What happens to event handlers like onclick="handleSubmit()"?
Event attribute names are converted to camelCase (onclick → onClick, onchange → onChange, onmouseenter → onMouseEnter). After conversion, the string value should be replaced with a proper function reference: onClick={"handleSubmit()"} → onClick={handleSubmit}. The function must be in scope in your component.
Can I convert a full HTML page to a TSX component?
You can convert a section of the page, but a full document including html, head, and body tags does not map to a valid React component. Extract the meaningful content section, convert it to TSX, then fill in the Props interface and event handlers.
What about SVG attributes like viewBox and stroke-width?

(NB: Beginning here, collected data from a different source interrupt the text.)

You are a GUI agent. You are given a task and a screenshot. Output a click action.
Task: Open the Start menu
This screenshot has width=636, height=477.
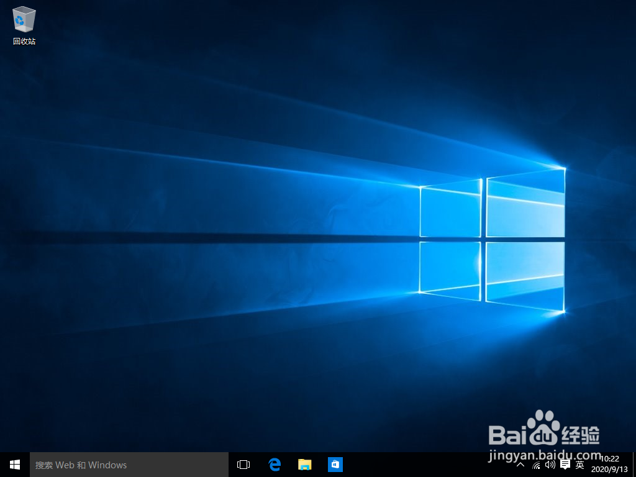click(14, 464)
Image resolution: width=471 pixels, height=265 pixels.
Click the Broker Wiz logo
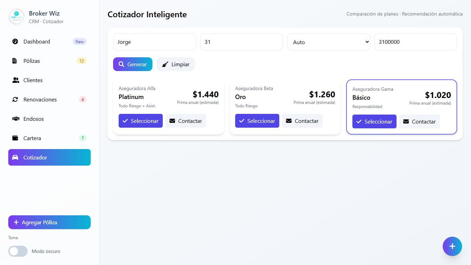(16, 17)

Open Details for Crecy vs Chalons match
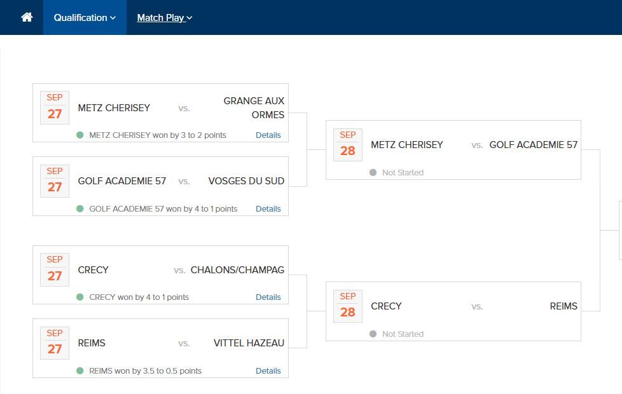268,297
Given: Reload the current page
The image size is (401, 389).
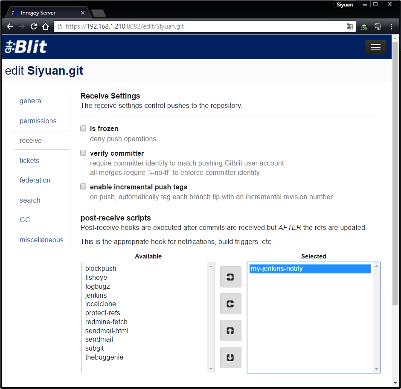Looking at the screenshot, I should tap(33, 26).
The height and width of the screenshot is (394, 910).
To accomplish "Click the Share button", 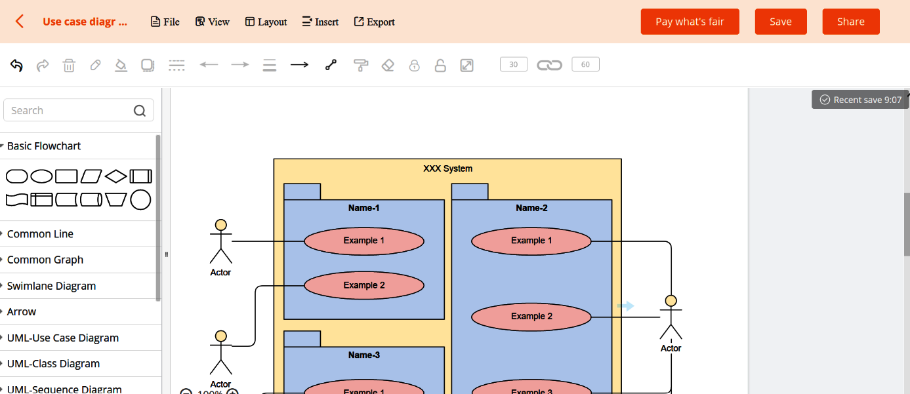I will [851, 22].
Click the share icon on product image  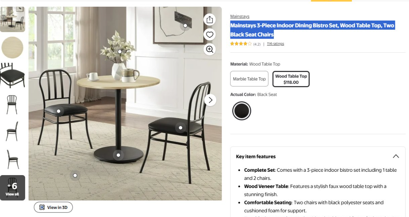tap(210, 20)
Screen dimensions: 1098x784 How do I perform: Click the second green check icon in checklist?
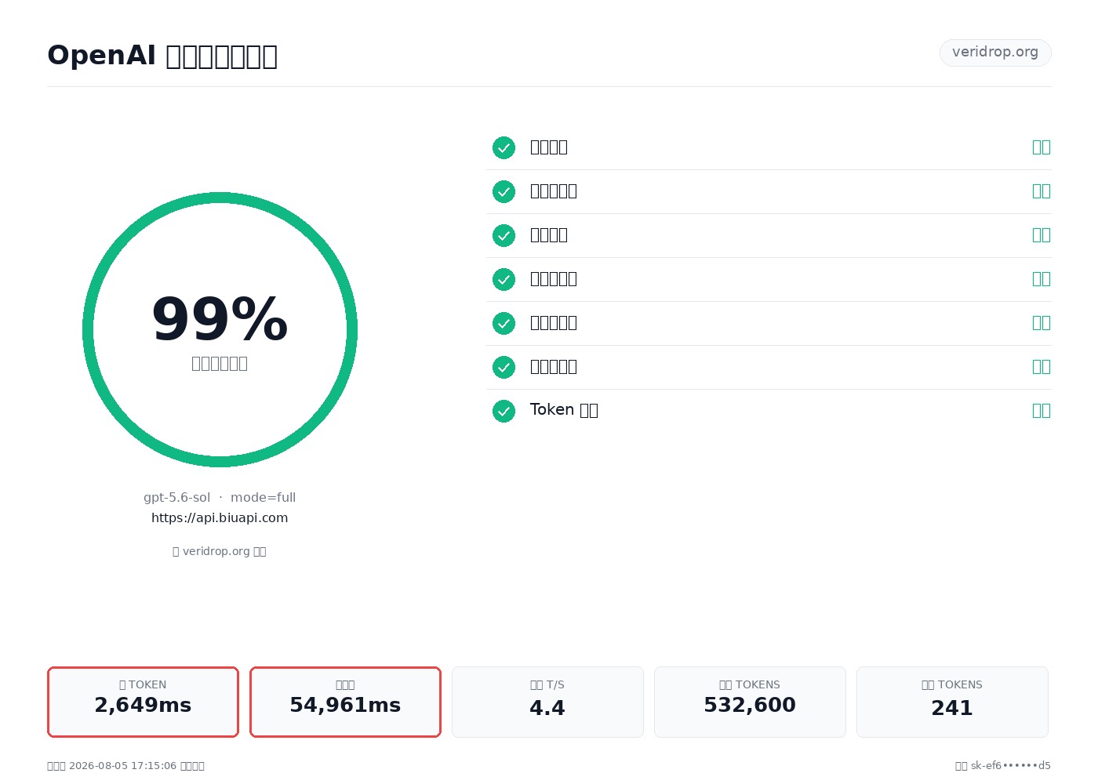pos(504,191)
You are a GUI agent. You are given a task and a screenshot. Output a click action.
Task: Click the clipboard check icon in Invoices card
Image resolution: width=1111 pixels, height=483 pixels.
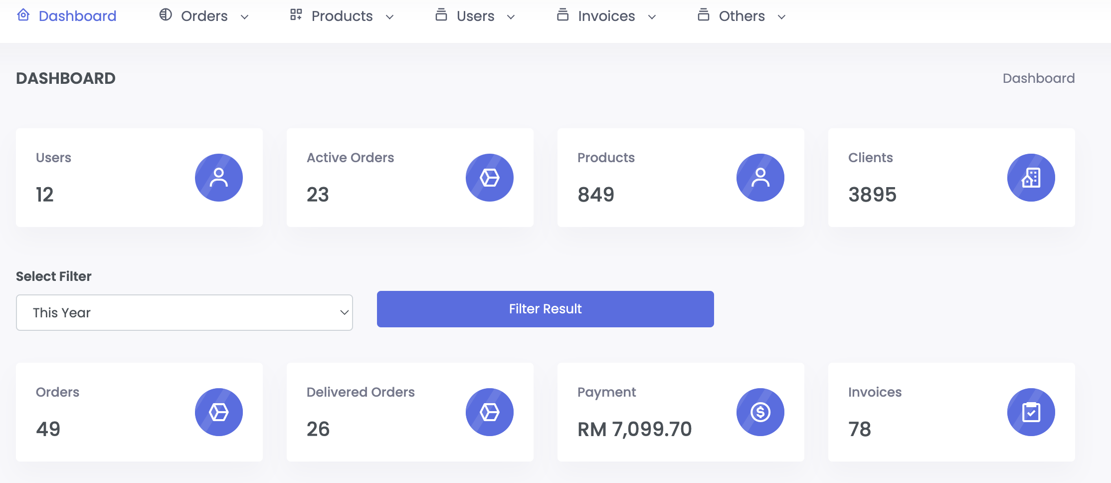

The converter handles SVG attribute renaming. stroke-width becomes strokeWidth, fill-opacity becomes fillOpacity. Native SVG camelCase attributes like viewBox, gradientUnits, and preserveAspectRatio are left unchanged — they are already in the correct form for JSX and TSX.
Does the output TypeScript compile without errors?
The scaffold compiles cleanly with an empty Props interface. You will get TypeScript errors only when you add prop references that are not declared in the interface. The interface Props {} placeholder is valid TypeScript that produces no errors on its own.
Is any data sent to a server during conversion?
No. The entire conversion runs in your browser using JavaScript string processing. No data is transmitted over the network — there are no file size limits, no rate limits, and no privacy concerns.
What is React.FC and should I use it?
React.FC (React.FunctionComponent) is a TypeScript generic type for React functional components. It accepts a type parameter for the props: React.FC<Props>. Some teams prefer explicit prop types without React.FC — both approaches are valid. The converter uses React.FC as a widely recognized pattern that gives you type safety with minimal boilerplate.